E3 2007: No Surprises Please
Did this year's E3 seem kind of.. boring to anyone else? I realize the show was scaled way back, but with the conferences and the media coverage and the Live Marketplace Bringing It Home content, the trappings of E3 to the outsider at least seemed the same. But what actually came out of those sources wasn't terribly impressive.
I had planned to write about the conferences, as I have done in the past, but there was so little to them that there wasn't much to say. Microsoft deliberately avoided showing footage of Fable 2 or Halo Wars so we could instead get an extended pitch for Goddamned SceneIt (that's the full title). Nintendo breezed past the core gamer titles (Reggie briefly mentioned the Smash Bros. Dojo updates, as if to say that since we're getting info from the Dojo blog we don't need to get anything from him) to spend the bulk of their time showing off WiiFit, which will undoubtedly make them billions of dollars and only further prove that core gamers are absolutely unnecessary to them now. But as with Microsoft, it's not simply that they didn't have new games to show, but that they chose to avoid the subject. The first NiGHTS trailer was released the day before the conference, yet no mention of the game was made; even Mario Galaxy was only touched on briefly.
Despite -- or more likely because of -- the embarrassment last year, Sony had the strongest showing of the three, random Chewbacca cameo and Jack Tretton's nerves aside. The self-satisfied swagger of the previous year was nowhere to be seen, with Tretton even going so far as to cap off the evening with
We know that all of our accomplishments bring no guarantees for the future.
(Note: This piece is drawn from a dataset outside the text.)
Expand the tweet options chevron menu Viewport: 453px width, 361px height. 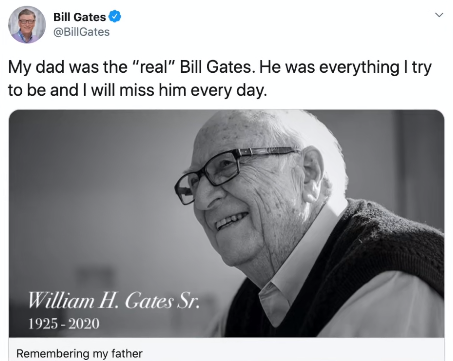pyautogui.click(x=439, y=15)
We want to continue to earn each and every consumer's business, and we're dedicated to bringing them the very best entertainment experience possible.
Thus, Sony's conference was a pretty straightforward roll of game footage peppered with some talk about Home and a smaller PSP. It wasn't a knockout, but was at least pretty solid, and managed to actually show new games that grabbed people's attention, something neither Microsoft nor Nintendo bothered to do.
The show itself maintained the trend, remaining mostly concerned with games we already knew about. Many of the biggest titles this year were also the biggest titles last year. There wasn't much in the way of major surprises or announcements outside of WiiFit, a smaller PSP that will load a little faster, and Sony's pretend price drop (a move that doesn't make sense for about a thousand reasons, but I think everyone else has pretty much covered that by now). It's not unexpected to have a kind of lull the year after two console launches, but surely one of the big three could come up with something. At least throw us a new Brawl character, for God's sake. I'm not suggesting that there was absolutely nothing of interest at E3 this year (hey, at least Professor Layton is coming stateside), but it was all low key enough to make me wonder whether the show was necessary at all.
Comments
Radiohead title. Awesome.
Posted by: Captain Hot Stuff | July 15, 2007 9:51 AM
E307 wasn't a total loss. A buncha new Mercs 2 footage, ah? ah?
Posted by: v | July 15, 2007 4:33 PM
Reggie and Tretton are horrible on-stage, they should get some lessons from Steve Jobs.